Segment Start: DATA LISTING

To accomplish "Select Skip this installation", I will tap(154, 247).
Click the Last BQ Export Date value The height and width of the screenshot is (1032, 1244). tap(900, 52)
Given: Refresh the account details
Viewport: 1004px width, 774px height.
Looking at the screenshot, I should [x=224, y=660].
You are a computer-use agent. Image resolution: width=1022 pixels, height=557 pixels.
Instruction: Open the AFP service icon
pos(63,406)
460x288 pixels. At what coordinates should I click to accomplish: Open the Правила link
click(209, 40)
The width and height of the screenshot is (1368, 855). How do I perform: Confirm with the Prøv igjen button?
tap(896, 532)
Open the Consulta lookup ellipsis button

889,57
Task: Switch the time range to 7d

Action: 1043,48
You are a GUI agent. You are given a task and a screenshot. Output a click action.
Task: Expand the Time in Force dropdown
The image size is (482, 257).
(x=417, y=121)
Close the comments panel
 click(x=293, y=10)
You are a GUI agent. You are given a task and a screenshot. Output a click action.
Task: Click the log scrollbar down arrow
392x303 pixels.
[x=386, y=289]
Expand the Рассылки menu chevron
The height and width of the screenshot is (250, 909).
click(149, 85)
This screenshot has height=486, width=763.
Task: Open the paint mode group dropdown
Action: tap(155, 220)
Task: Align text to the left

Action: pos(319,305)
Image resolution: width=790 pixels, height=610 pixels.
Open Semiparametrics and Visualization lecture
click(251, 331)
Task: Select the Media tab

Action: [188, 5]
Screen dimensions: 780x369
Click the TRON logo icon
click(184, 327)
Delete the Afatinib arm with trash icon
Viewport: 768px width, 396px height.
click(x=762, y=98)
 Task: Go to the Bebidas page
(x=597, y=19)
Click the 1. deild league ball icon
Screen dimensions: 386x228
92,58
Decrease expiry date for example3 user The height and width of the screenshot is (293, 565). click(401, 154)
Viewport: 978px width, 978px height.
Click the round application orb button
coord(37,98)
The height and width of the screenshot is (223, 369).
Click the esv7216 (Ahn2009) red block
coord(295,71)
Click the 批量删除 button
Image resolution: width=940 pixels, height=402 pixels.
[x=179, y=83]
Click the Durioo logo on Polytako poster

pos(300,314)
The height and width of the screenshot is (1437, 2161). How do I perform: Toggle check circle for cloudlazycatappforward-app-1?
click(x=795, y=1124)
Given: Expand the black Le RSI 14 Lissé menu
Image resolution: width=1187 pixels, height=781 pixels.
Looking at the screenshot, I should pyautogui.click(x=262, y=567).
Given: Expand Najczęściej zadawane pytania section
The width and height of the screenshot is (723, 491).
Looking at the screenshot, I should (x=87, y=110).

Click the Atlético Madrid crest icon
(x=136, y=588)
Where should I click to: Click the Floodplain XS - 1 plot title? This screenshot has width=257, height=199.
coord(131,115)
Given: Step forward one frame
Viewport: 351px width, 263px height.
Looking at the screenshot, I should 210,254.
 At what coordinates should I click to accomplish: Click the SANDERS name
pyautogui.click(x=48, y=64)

Segment End: DATA LISTING

ACTIVITY: Search the entries for the line holding "Viewport: 978px width, 978px height.". Return that line and the ones after it through the last, exactly.

FINISHED EXERCISE:
Viewport: 978px width, 978px height.
Click the round application orb button
coord(37,98)
The height and width of the screenshot is (223, 369).
Click the esv7216 (Ahn2009) red block
coord(295,71)
Click the 批量删除 button
Image resolution: width=940 pixels, height=402 pixels.
[x=179, y=83]
Click the Durioo logo on Polytako poster

pos(300,314)
The height and width of the screenshot is (1437, 2161). How do I perform: Toggle check circle for cloudlazycatappforward-app-1?
click(x=795, y=1124)
Given: Expand the black Le RSI 14 Lissé menu
Image resolution: width=1187 pixels, height=781 pixels.
Looking at the screenshot, I should pyautogui.click(x=262, y=567).
Given: Expand Najczęściej zadawane pytania section
The width and height of the screenshot is (723, 491).
Looking at the screenshot, I should (x=87, y=110).

Click the Atlético Madrid crest icon
(x=136, y=588)
Where should I click to: Click the Floodplain XS - 1 plot title? This screenshot has width=257, height=199.
coord(131,115)
Given: Step forward one frame
Viewport: 351px width, 263px height.
Looking at the screenshot, I should 210,254.
 At what coordinates should I click to accomplish: Click the SANDERS name
pyautogui.click(x=48, y=64)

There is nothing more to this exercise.